9th East Surrey Batt
This morning we started off on our travels again at 8 o’clock after staying a day in a small French Village where one shop sold chocolate about a year old.
We marched off in full pack but leaving our haversacks and Valises behind for the transport to bring up and after about an hours journey we came up to the beginning of the Communications trenches.
I was attached to the Machine Gun Section and assisted to carry the drums of cartridges up endless trenches for about an hour until at last we arrived at our objective in a drizzling rain.
We are about 1000 yards from the firing line here and are in quite comfortable billets considering the proximity of the enemy – 4 of us are in a sort of corrugated iron shed with no furniture but a floor to sleep on – which is quite good enough for me – I have bought a fleece lining and I have a blanket in a waterproof bundle somewhere on the transport which has not come up yet.

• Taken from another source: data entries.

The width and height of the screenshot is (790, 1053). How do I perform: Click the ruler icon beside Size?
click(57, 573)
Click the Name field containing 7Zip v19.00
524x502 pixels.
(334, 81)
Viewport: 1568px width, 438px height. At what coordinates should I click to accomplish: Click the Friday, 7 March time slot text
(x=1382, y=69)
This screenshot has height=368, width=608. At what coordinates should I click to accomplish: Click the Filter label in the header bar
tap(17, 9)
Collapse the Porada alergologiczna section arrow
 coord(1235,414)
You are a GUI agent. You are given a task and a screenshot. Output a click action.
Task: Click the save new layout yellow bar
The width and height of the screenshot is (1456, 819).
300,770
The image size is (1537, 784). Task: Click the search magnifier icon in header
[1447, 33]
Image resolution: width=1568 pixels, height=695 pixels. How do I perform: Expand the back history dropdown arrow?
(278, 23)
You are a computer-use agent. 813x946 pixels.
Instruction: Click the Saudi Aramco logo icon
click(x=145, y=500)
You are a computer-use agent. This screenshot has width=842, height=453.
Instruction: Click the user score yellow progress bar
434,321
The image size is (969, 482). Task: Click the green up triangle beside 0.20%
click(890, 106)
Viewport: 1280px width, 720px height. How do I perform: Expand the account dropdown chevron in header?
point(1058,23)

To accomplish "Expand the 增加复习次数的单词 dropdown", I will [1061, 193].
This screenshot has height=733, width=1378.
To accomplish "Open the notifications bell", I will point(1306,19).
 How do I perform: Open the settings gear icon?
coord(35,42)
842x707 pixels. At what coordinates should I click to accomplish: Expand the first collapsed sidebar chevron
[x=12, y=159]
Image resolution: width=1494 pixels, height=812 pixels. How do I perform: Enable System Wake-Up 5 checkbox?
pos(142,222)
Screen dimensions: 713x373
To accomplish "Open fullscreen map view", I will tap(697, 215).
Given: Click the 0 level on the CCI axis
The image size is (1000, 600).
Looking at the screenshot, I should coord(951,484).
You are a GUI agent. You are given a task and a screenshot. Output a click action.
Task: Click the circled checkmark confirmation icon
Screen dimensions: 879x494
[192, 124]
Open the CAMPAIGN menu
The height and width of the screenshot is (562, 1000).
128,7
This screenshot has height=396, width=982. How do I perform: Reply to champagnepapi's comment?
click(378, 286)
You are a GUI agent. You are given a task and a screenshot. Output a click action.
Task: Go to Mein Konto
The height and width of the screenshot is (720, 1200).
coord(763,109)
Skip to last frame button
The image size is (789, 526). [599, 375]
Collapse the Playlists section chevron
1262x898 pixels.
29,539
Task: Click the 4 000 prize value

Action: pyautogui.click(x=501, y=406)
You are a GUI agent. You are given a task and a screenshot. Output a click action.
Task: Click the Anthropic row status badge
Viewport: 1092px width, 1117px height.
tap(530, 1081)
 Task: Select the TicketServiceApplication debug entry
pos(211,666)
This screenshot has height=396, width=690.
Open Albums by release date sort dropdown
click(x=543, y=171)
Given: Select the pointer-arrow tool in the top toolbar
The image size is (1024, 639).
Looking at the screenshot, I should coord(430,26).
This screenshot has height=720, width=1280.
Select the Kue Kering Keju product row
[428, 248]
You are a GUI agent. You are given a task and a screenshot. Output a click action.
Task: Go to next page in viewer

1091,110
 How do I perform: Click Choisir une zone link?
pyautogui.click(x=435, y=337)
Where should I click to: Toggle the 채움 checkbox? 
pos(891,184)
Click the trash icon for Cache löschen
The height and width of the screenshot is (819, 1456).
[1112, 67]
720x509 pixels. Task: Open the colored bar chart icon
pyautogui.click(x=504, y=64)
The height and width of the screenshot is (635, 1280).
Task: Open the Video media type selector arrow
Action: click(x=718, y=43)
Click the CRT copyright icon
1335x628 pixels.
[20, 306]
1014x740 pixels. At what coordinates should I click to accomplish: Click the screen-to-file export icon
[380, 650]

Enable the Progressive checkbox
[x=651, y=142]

Two are going to sleep on a shelf one underneath and I am going to sleep in a corner.
The rain is rather trying as it causes mud to be carried everywhere – but I have got my books to read when off duty and they keep me happy.
The guns are going all the time here, but the line is quiet at present (I hope this is not a military secret I have given away).
The officers have mess in a Dugout next to our own hut and I think they have quite good food.
Unfortunately I did not have time to lay in a stock of chocolate etc so must make shift with what I can pick up – I believe we are in reserve for 8 days then 8 days in the line and then 8 days outs – and so on so if you don’t get a letter for a long period you will know I am somewhere where I cannot write.
Please excuse bad writing, as I am doing so under difficulties.
I cannot get anything here so if you could send me some chocolate or any kind of sweets I shall be very glad – I have not got any letters from you or Mother yet – but as I have been travelling incessantly they probably have not had time to reach me. If you address me “Second Lieut RC Sherriff 9th East Surrey 24th Division” I think they ought to arrive safely.
It is a pity I can’t tell you where I am as it would be interesting for you to look up where I am on the map – but I will tell you when I come back “after the war”
I don’t think there is much to do hear as the men are only in reserve – but we are not supposed to ever take our boots off or clothes as we may be liable to an alarm at any time in the night.
I want to write to Mother now so I will stop your letter and hope that you will get it some day or other – as the transport is rather uncertain.